Give back the lines from the one containing "This screenshot has width=576, height=320." through the one containing "gold verified badge", inclusive, swapping "screenshot" for "image" and changing nothing else. Omit the pictures.

• Records:
— Begin —
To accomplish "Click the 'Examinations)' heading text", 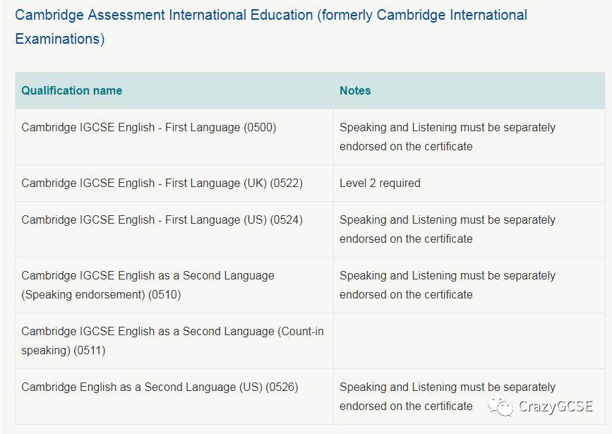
— End —
— Begin —
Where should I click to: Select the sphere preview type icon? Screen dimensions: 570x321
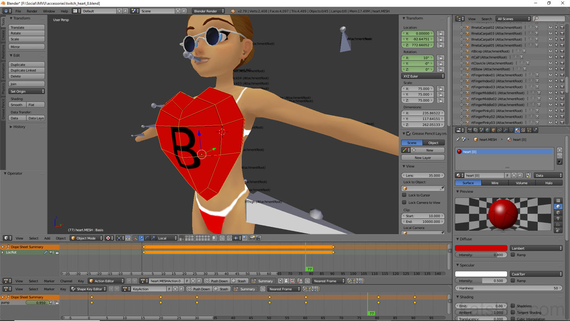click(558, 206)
— End —
— Begin —
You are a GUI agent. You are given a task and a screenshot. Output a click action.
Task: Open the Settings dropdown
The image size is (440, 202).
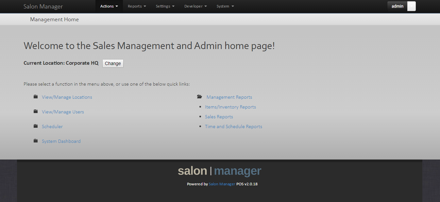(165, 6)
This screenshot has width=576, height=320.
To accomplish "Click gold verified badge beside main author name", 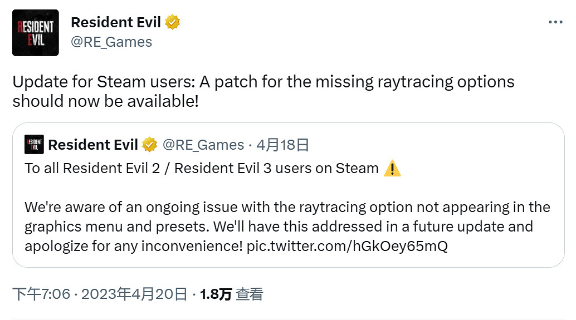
— End —
• Output for this exercise:
This image has width=576, height=320.
To accomplish "Click gold verified badge beside main author name", 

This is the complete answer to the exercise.